One of the many things I have enjoyed about becoming a mother is all of the time I spend reading books with my little girl. Aside from just the simple pleasure of snuggling up with her and sharing a book, as an illustrator it's been interesting to see both some truly amazing children's book illustration as well as the amount of really terrible examples of the art form.

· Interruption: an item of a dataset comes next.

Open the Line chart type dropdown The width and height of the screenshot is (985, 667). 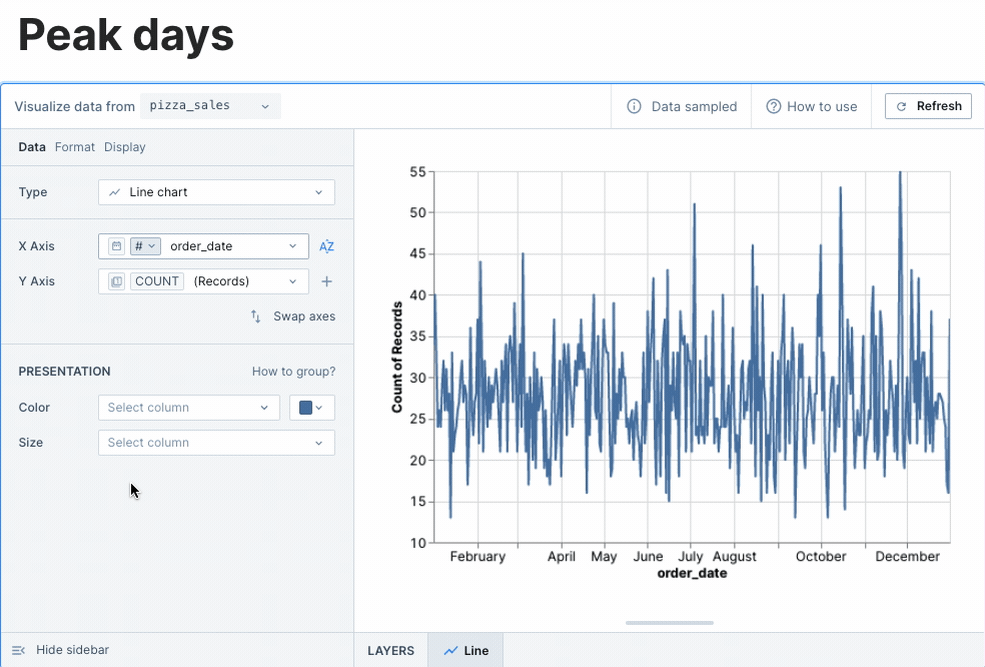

This weekend past, we found an old copy of a Golden Book of the "The Three Bears". This edition was illustrated by F. Rojankovsky. I don't know anything about Rojankovsky, so I need to do a little homework there. His/Her illustration of Papa Bear discovering that his porridge had been sampled by someone, blew me away. Aside from just being very beautifully painted, I love its feral-ness, its darkness. I feel like we just don't see this kind of illustration in children's books anymore. Are we too worried about frightening children, perhaps? Isabel, my daughter, wasn't afraid though. I think the illustration helped her to understand why Goldilocks wanted to hightail it out of The Bears' cottage!

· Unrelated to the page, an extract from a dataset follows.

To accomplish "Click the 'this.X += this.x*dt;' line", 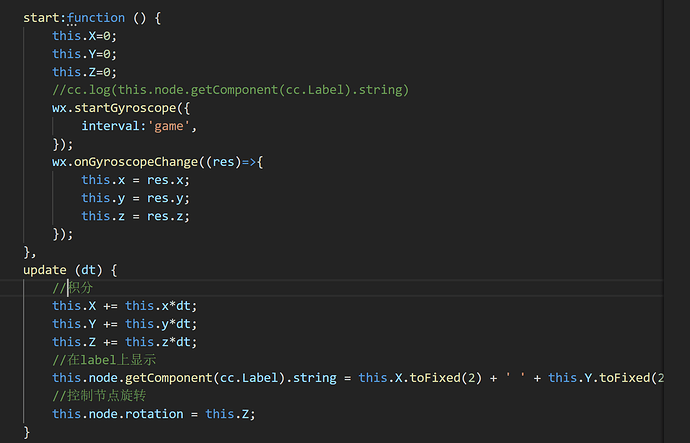I will coord(125,306).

Furthermore, the illustration represents, to me at least, some change in our relationship to nature. In many of the older children's books we have, there is an attention to detailing the natural world, that seems to be lacking in manycontemporary books.The bear in the illustration above is undoubtably a BEAR. Not a cute, cuddly cartoon interpretation, but a feral (albeit porridge eating!), grumpy, lumbering bear. The illustrator has allowed for his bear-ness. This is not to say that there aren't contemporary picture books and illustrators that don't dumb down the material, it just seems like one has to dig around a bit more to find them.
I'm not sure I'm expressing all of this well, but I welcome any of your thoughts. I have been wanting to do some posts about how we represent and view the natural world currently, and in the case of those of us that are close to a little one (whether it be by being a parent, aunt, uncle, educator etc.) how we are passing that on to the next generation.